L’annonce a été faite jeudi. Vingt millions de dollars vont d’abord être investis et une usine devrait ouvrir à Kigali en juin prochain. Les défenseurs des droits de l’homme tirent la sonnette d’alarme.

Le projet ne date pas d’hier. Déjà en décembre 2016, la marque de voitures allemande Volkswagen et le gouvernement rwandais avaient conclu un accord. Ce jeudi 18 janvier, Thomas Schaffer, directeur de Volkswagen en Afrique du Sud a confirmé, lors d’une conférence de presse, que sa marque s’installerait prochainement dans le pays. VW va investir 20 millions de dollars et devrait ouvrir une usine d’assemblage en juin prochain, à Kigali.

« Cette usine d’assemblage aura une capacité de production de 5.000 véhicules par an » a expliqué Thomas Schaffer. Le constructeur est déjà présent en Afrique du Sud et au Kenya. Au Rwanda, Volkswagen annonce vouloir créer au moins 1000 emplois dans un premier temps. Des experts de l’entreprise pourraient intervenir dans un premier temps, mais l’entreprise souhaite ensuite travailler avec des Rwandais directement. Des sous-traitants locaux devraient aussi profiter de cette implantation.

Un système d’auto-partage

En s’implantant dans le pays, Volkswagen veut également lancer un système d’auto-partage, probablement d’ici la fin de l’année. Les utilisateurs pourraient réserver une voiture et payer, après leur trajet, en fonction de la distance parcourue. Volkswagen veut tester de nouveaux modèles de déplacement avant, s’ils fonctionnent, de les développer ailleurs. « Il y a une stabilité politique et une tolérance zéro pour la corruption, une croissance économique dynamique, une population jeune et férue de technologies, il y a un vrai besoin de mobilité moderne – pas seulement ici mais aussi dans le reste du continent », a expliqué Thomas Schaffer

Des critiques contre l’installation

Mais si Volkswagen met en avant les avantages économiques que son installation pourrait procurer, Thomas Schäfer a passé sous silence le régime autoritaire qui persécute les opposants politiques. Par ailleurs, il est important de noter que l’intention de Volkswagen est aussi de se rapprocher des gisements de cobalt en République démocratique du Congo, un minerai indispensable à la fabrication des véhicules électriques. Mais son extraction est réalisée dans des conditions déplorables pour les mineurs, parfois des enfants, qui y travaillent. Amnesty International a donc profité de cette annonce pour rappeler le coût de l’extraction du cobalt.

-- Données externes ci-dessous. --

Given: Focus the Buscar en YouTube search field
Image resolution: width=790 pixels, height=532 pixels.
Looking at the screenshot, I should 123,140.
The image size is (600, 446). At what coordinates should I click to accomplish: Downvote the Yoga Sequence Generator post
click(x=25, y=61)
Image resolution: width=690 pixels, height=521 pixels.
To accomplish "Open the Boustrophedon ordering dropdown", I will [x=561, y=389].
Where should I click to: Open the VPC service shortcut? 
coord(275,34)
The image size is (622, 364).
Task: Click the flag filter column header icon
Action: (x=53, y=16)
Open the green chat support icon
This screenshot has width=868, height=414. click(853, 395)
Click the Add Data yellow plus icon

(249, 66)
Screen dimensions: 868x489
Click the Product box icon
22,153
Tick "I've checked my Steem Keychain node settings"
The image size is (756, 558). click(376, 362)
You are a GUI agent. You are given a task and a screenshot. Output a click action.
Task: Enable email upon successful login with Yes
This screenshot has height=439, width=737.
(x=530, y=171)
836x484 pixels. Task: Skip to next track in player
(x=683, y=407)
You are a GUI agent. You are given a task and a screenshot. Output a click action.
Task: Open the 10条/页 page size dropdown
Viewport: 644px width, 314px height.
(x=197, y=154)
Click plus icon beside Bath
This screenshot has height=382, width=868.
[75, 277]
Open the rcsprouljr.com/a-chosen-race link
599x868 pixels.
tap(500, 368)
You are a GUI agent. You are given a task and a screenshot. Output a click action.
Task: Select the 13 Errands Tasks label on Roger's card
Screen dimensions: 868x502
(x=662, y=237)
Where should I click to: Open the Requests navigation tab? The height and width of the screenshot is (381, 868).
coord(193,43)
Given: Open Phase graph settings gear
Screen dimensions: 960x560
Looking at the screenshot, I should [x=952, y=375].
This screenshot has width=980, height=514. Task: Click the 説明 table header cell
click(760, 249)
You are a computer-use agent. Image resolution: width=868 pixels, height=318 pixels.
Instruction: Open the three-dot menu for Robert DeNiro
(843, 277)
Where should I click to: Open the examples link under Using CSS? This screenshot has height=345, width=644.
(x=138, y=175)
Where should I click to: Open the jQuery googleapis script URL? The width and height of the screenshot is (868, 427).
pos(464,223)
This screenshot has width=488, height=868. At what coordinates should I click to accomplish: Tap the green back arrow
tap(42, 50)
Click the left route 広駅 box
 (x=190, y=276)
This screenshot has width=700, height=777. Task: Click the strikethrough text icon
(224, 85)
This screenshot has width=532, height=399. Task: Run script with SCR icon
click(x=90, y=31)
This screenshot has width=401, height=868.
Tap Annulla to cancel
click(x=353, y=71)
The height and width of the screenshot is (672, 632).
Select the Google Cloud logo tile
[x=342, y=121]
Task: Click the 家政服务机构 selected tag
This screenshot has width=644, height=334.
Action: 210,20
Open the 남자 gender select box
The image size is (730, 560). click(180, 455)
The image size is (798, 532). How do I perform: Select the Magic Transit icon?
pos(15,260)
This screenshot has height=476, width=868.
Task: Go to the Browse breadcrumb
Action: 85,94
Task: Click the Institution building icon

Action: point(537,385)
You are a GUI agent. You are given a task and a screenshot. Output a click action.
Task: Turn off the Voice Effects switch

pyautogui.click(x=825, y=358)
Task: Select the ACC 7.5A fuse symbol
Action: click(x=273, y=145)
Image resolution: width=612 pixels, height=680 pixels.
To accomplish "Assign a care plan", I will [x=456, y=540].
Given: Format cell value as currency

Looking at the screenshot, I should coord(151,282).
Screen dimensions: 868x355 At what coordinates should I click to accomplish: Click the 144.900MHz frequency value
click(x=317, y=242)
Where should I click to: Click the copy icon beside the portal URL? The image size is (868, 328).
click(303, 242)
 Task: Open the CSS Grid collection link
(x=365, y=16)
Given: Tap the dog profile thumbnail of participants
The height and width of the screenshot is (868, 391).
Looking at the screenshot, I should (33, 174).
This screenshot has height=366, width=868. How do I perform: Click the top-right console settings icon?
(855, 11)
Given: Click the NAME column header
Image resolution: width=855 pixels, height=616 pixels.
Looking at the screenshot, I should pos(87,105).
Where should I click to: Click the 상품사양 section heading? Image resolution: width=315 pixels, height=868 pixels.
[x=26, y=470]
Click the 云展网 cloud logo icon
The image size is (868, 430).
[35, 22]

 « 20% de la production totale de cobalt en RDC est réalisée à la main », explique Lauren Amistead, d’Amnesty International. Elle rappelle que les mineurs extraient le cobalt avec des outils rudimentaires et sans protection. « Les puits qu’ils creusent sont souvent plus profonds que la norme légale de 30 mètres. Ils descendent parfois à 60 ou 70 mètres et ils n’ont aucun soutien », déplore la militante. « Si Volkswagen veut devenir leader sur le marché de la voiture électrique alors ils doivent vraiment se positionner en tant que leader du point de vue des pratiques d’extraction. Il est de la plus haute importance que la révolution des véhicules électriques ne se fasse pas sur le dos des enfants et des adultes qui travaillent dans ces conditions en République démocratique du Congo ».